▶ Exercise description
Can you copy each of the following items line for line, with no changes?

** Start of Dataset excerpts **

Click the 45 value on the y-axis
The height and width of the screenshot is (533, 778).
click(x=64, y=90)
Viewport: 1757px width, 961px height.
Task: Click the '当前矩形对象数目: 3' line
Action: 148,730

** End of Dataset excerpts **

▶ Written response
Click the 45 value on the y-axis
The height and width of the screenshot is (533, 778).
click(x=64, y=90)
Viewport: 1757px width, 961px height.
Task: Click the '当前矩形对象数目: 3' line
Action: 148,730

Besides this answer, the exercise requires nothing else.